Patricia Cartereau & Albane Gellé, Pelotes, Averses, Miroirs,

L’espace.

Avant même l’alternance des dessins et des poèmes, nous remarquons le blanc, vaste, omniprésent, intact. Primordiale innocence ? En tout cas nous nous interrogeons sur la connotation de la trace, les valeurs ambiguës de ce qui surgit : formes, couleurs, poèmes, à peine apposés sur le monde, est-ce violence ou douceur, vie ou inertie ? Et après tout, faudrait-il trancher ?

Patricia Cartereau & Albane Gellé, Pelotes, Averses, Miroirs, L’atelier contemporain, 2018

Nous nous promenons dans les bois. « De bon matin lichen s’étend », la nature frémit, nous la sentons qui respire et l’eau coule : encre, aquarelle, écriture comme un souffle et une flaque. Pelotes, averses, miroirs : ce n’est pas tant une unité que ce titre résume, mais un perpétuel mobile, d’incessants passages d’une figure à l’autre, labiles transformations :

 Je suis chevreuil, oiseau de juin

je suis nous sommes une guirlande 

[…] 

 

Cette espèce de vaste communication des choses entre elles (que Ludovic Degroote a raison de rapprocher de la correspondance baudelairienne), nous la sentons, souvent par la peau. Chaque être, tous les êtres, comme ces « petits os pointus », ces « branches », ces « nids de chenilles » en sont autant d’indices : ils renvoient vers d’autres êtres. Chemin faisant, nous ramassons par exemple des pelotes de réjection. Le crayon du dessin ou la plume de l’écriture tissent un obscur réseau serré sur la candeur absolument antérieure à tout.

 

 Nous ne sommes pas seuls, à tâtonner

sur de petites pierres, se frayant

un passage, n’évitant pas

quelques bosses. 

 

Toucher, tact, courtoisie : les êtres parlent, les êtres répondent. Seul un bien triste technicien de l’esprit réduirait les êtres à de mornes choses-en-soi. Dans ce livre de Patricia Cartereau et Albane Gellé, le mouvement du poème, et avec lui la trace légère du pinceau sur la feuille, révèle le rythme d’un cœur et la vie d’une conscience. Nous nous promenons dans les bois, des fougères nous caressent, et nous devinons l’âme. 

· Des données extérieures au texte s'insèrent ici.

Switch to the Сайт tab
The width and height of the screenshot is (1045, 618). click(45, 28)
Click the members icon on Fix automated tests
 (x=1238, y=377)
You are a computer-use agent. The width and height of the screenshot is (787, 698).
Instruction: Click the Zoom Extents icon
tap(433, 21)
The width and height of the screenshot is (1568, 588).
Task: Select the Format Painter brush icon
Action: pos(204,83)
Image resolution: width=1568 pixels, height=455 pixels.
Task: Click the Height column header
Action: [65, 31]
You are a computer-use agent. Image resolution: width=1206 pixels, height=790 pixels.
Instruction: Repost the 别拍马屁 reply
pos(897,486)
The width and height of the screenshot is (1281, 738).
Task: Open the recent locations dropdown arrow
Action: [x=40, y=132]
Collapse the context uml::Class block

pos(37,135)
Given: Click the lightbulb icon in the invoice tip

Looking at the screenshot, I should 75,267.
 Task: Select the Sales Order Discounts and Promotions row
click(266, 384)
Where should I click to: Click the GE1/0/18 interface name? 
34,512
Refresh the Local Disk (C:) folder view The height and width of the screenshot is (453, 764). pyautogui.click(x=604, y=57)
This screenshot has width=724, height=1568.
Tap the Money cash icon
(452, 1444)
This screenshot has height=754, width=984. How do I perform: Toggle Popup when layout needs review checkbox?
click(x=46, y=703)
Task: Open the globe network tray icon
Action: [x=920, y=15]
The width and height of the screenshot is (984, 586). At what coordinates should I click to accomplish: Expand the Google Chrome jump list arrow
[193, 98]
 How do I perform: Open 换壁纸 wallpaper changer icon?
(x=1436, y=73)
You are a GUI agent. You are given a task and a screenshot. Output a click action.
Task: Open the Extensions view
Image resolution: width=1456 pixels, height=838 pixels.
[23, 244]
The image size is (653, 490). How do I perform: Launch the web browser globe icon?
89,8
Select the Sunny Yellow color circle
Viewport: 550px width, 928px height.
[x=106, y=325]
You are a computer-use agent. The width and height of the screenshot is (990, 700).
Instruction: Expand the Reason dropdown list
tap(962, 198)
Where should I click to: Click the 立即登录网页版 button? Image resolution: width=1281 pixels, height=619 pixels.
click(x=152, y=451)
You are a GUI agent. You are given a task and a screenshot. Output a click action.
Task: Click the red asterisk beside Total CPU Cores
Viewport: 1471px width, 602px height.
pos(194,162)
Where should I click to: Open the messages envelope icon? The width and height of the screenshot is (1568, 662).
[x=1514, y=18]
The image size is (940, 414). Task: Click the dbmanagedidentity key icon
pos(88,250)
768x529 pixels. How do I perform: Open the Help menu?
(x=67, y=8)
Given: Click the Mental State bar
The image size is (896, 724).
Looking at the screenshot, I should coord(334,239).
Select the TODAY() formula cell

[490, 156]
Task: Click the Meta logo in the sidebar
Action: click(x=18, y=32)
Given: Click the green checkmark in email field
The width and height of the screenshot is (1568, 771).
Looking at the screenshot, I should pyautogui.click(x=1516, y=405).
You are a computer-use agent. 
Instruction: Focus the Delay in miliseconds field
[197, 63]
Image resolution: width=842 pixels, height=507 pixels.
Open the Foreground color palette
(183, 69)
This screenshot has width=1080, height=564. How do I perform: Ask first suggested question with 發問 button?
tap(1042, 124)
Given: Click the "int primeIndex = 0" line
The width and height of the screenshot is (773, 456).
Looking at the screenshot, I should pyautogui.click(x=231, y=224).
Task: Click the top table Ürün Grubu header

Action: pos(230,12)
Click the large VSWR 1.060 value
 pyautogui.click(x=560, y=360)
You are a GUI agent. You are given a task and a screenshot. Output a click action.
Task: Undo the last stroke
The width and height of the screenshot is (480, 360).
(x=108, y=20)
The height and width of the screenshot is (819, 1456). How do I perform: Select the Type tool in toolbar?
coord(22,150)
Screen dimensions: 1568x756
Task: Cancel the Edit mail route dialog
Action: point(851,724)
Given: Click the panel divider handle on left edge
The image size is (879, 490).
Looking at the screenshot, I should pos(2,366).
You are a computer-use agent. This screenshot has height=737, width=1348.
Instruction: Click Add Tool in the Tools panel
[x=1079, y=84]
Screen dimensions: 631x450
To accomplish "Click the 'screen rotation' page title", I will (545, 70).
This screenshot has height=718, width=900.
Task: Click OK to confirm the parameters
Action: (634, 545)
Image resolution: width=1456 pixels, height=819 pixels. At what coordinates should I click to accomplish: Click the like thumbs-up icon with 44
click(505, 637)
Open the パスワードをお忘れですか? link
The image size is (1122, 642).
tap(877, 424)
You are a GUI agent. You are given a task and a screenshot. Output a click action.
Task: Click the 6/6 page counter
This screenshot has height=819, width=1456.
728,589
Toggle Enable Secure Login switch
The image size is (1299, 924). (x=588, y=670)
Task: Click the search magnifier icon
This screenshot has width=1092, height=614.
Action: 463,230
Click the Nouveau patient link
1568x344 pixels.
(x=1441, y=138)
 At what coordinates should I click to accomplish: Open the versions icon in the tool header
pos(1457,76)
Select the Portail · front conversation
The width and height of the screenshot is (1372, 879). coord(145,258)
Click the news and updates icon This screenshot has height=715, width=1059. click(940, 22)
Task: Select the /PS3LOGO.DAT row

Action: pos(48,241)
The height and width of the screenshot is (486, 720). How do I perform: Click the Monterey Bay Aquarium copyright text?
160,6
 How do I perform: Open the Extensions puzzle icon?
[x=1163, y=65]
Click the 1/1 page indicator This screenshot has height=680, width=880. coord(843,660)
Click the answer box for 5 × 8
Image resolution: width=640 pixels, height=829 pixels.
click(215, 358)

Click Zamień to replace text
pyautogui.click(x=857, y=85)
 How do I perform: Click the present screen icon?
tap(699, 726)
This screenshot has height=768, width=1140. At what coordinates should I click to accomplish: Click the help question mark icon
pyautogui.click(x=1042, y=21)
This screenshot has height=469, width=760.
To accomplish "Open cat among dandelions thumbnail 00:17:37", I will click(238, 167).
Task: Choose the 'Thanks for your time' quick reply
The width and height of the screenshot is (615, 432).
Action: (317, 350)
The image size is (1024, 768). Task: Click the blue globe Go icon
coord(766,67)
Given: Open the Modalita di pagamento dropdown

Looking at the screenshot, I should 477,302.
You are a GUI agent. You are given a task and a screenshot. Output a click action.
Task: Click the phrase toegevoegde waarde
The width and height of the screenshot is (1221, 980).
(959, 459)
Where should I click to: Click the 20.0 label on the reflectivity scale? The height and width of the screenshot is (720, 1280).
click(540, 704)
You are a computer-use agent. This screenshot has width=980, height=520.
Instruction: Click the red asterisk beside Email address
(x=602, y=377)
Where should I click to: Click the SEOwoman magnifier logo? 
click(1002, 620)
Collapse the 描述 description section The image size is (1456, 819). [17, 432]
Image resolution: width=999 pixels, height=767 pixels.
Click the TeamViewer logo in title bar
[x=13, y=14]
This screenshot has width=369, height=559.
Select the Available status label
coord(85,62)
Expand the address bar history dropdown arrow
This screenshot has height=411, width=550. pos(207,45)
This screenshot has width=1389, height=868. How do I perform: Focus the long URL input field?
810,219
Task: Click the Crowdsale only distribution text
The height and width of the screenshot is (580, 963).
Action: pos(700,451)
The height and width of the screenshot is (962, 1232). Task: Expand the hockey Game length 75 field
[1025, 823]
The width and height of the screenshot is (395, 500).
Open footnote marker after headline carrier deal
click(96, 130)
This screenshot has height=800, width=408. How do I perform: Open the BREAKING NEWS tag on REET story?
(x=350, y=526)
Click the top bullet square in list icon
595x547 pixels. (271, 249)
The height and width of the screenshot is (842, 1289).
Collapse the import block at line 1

Et si nous sommes interpellés par l’apparition d’un noir, captivés par un rose, un vert, un mauve, si nous ignorons comment interpréter leur surgissement par rapport au virginal immaculé, c’est parce qu’ils parlent la langue aurorale de l’animal sauvage :

 

« Il faudra trouver

des gestes d’antilope, des sabots un peu sauvages,

[…] »

Au plus proche de l’émotion, l’écriture poétique communique avec le langage animal. Elle prend son rythme à même le tressaillement nerveux et sanguin du muscle d’un cheval, d’un cerf, d’un loup, aux pieds nus d’un homme qui marche dans la nature. Si la poésie rafraîchit la parole humaine, c’est à l’étalon de cette étrange altérité : l’animal. Le poème provient de cet « autre versant », « les langages sans mots, les renards  ». La raison et son armada de techniques de l’esprit, qui nous ensevelissent de questions, menacent incessamment de nous le faire oublier. 

Mais nous marchons dans les bois, tâchant d’apprendre de l’ignorance des bêtes.

 

 Asseyons-nous dans l’herbe,

les questions s’arrêtent.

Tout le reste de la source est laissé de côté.